* Start *

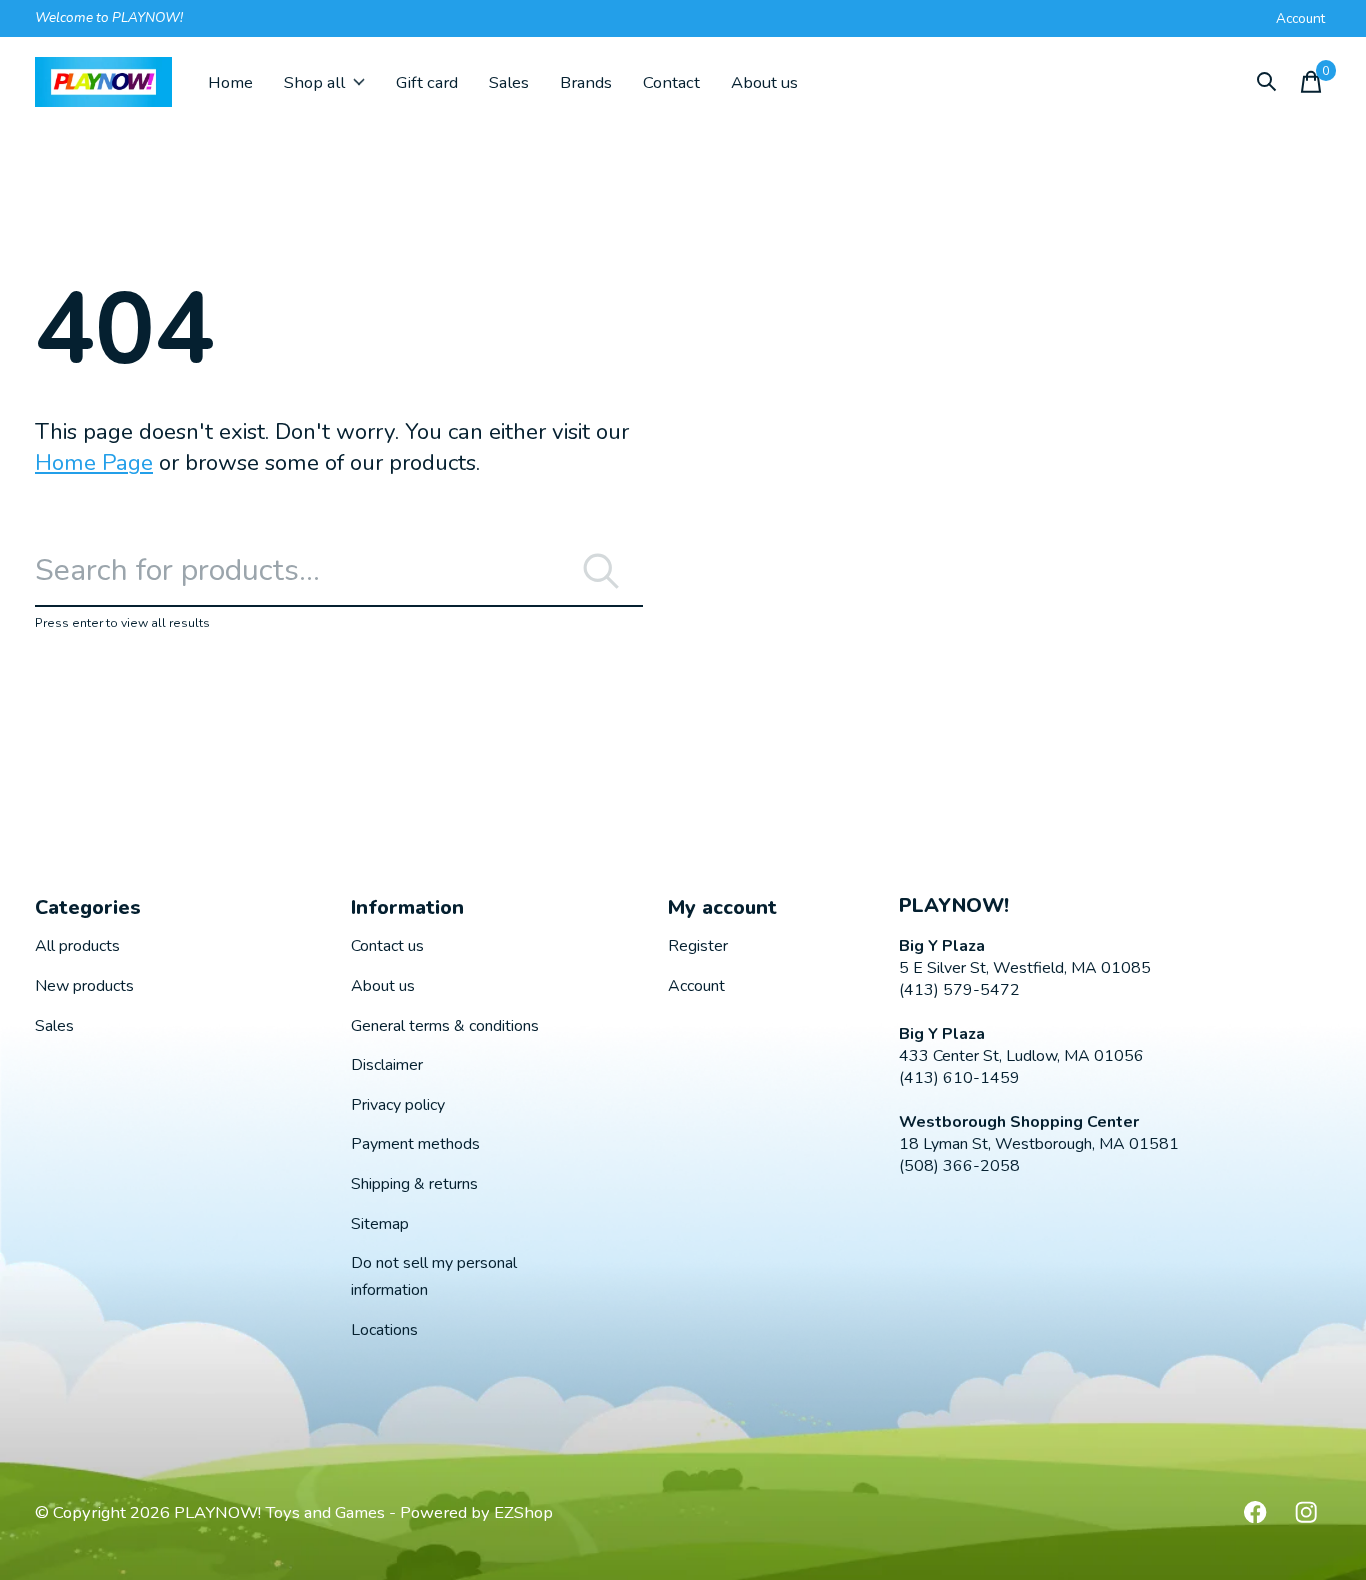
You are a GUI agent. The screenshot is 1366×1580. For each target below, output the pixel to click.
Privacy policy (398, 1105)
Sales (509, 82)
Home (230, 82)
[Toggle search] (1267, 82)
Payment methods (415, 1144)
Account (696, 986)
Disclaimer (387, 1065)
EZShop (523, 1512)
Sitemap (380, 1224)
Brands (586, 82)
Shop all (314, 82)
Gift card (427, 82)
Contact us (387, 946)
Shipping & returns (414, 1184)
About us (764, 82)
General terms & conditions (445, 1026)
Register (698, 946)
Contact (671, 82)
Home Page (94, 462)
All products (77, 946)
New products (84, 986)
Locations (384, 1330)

* End *

Copy the lines of the listing from the one containing "Sitemap (380, 1224)" through the end of the listing. Substitute "items" for every "products" and keep everything else the same.

Sitemap (380, 1224)
Brands (586, 82)
Shop all (314, 82)
Gift card (427, 82)
Contact us (387, 946)
Shipping & returns (414, 1184)
About us (764, 82)
General terms & conditions (445, 1026)
Register (698, 946)
Contact (671, 82)
Home Page (94, 462)
All items (77, 946)
New items (84, 986)
Locations (384, 1330)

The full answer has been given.